My mom recently sent me a book through the mail because she knew about this English class. The book she sent me was Politically Correct Bedtime Stories by James Finn Garner. The introduction alone is relatable to this class and our discussions throughout it:
"When they were first written, the stories on which the following tales are based certainly served their purpose-to entrench the patriarchy, to estrange people from their own natural impulses, to demonize "evil" and to "reward" an "objective" "good." However much we might like to, we cannot blame the Brothers Grimm for their insensitivity to womyn's issues, minority cultures, and the environment. Likewise, in the self-righteous Copenhagen of Hans Christian Andersen, the inalienable rights of mermaids were hardly given a second thought. Today we have to opportunity-and the obligation-to rethink these "classic" stories so they reflect more enlightened times. To that effort I submit this humble book. While its original title, Fairy Stories For The Modern World, was abandoned for obvious reasons (kudos to my editor for pointing out my heterosexualist bias), I think the collection stands on its own. This howver, is just a start. Certain stories such as "The Duckling That Was Judged On Its Personal Merits and Not on Physical Appearance," were deleted for space reasons. I expect I have volumes left in me, and I hope this book sparks righteos imaginations of other writers, and of course, leace and indelible mark on out children, If, through omission or comission, I have inadvertenly displated any sexist, racist, culturallist, nationalist, religionalist, ageist, lookist, abliest, sizeist, speciesist, intellectualist, socioeconomicist, ethnocentrist, phallocentrist, heteropatriarchalist, or other type of bias as yet unamed, I apologize and encourage you suggestions for rectification. In the quest to develop meanigful literature that is totally free from bias and purged from the influences of its flawed cultural past, I doubtless have made some mistakes."

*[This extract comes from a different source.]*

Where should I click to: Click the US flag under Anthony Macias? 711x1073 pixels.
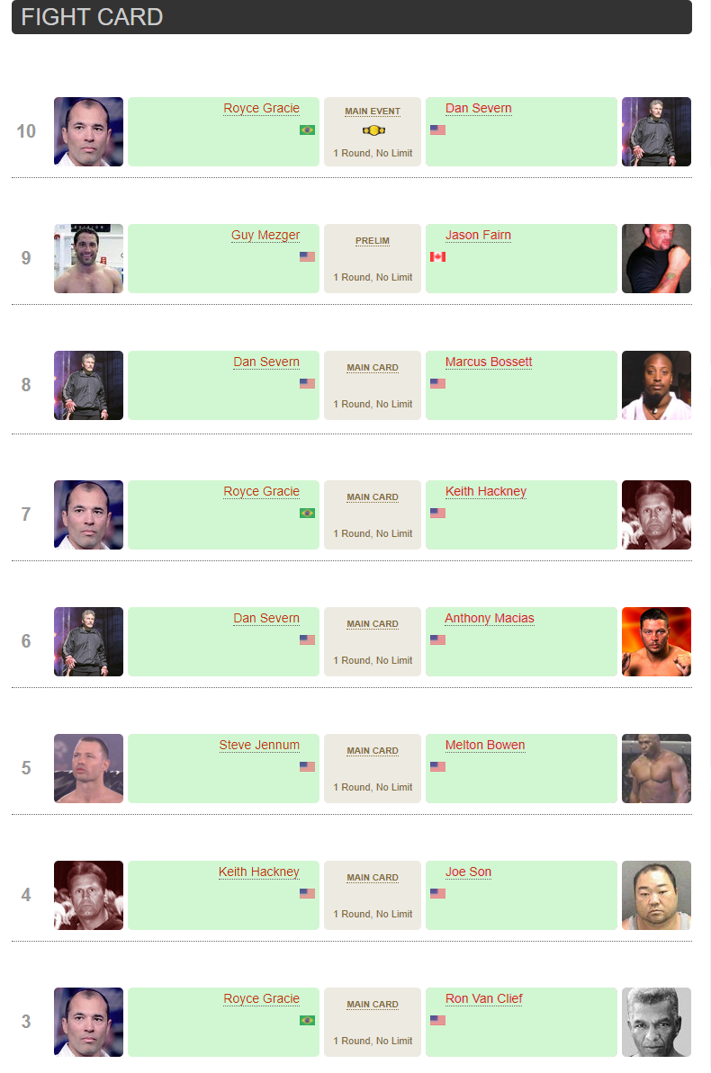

I think this relates to our discussions in many ways as we often spend a lot of time discussing the bias of the authors and how the cultural norms of the times change the stories. This is certainly true of the stories in this book as they reflect a culture afraid of being seen as politically incorect. We are a culture tiptoeing around each other so why should our fairy tales not reflect this idea? Just like Perrault and the Grimm Brothers inserted their beliefs and morals into the tales within context of culture so does this author remove them for the same reasons. Modernity changes the tales, what will they be like years from now?